Below are the records; print exactly the lines from the one with "Given: Select Account in settings sidebar" through the last, both included, and leave the pictures out.

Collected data
________________________

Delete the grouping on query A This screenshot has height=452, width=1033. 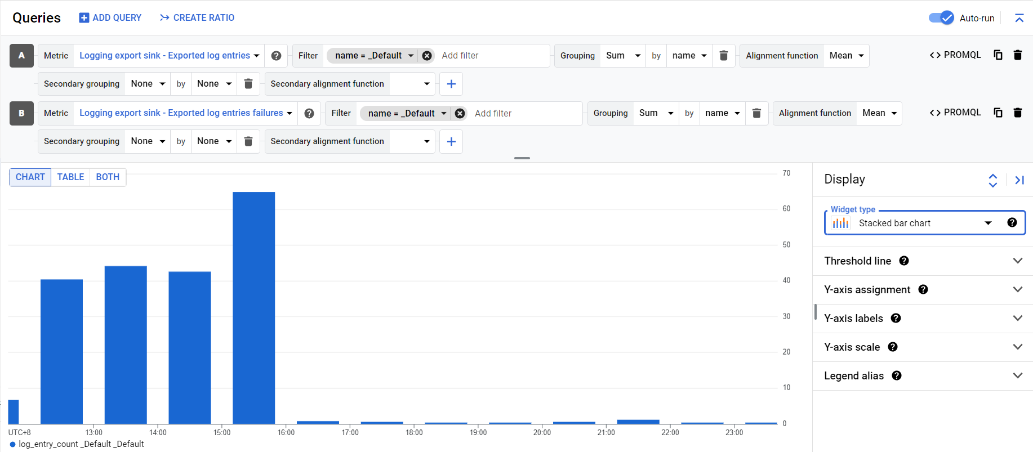click(724, 56)
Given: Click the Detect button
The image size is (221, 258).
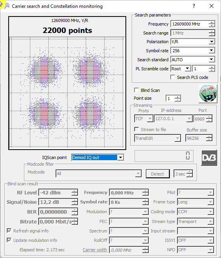Looking at the screenshot, I should point(158,174).
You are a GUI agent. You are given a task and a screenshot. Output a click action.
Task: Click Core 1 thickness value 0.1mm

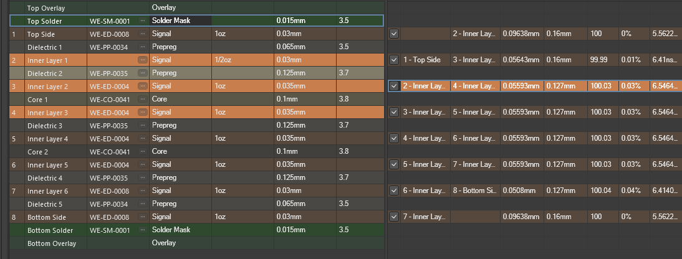point(304,99)
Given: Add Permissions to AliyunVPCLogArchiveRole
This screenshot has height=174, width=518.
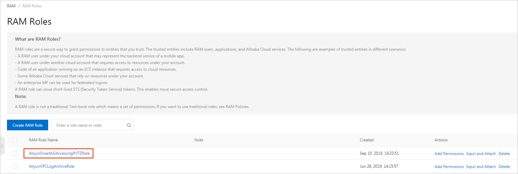Looking at the screenshot, I should point(449,167).
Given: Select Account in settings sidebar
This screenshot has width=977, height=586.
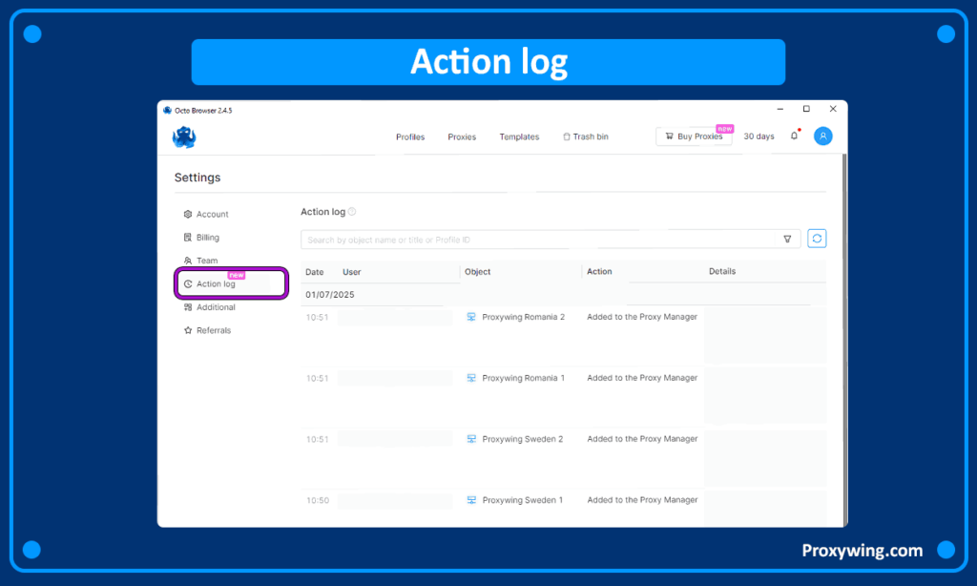Looking at the screenshot, I should (x=212, y=215).
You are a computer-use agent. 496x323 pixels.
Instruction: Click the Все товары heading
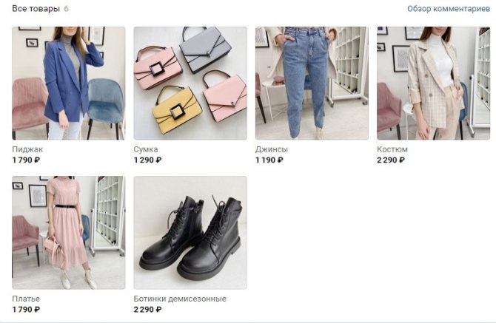coord(36,9)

________________________

WRITTEN RESPONSE:
Given: Select Account in settings sidebar
This screenshot has width=977, height=586.
Looking at the screenshot, I should (x=212, y=215).
You are a computer-use agent. 496x323 pixels.
Instruction: Click the Все товары heading
coord(36,9)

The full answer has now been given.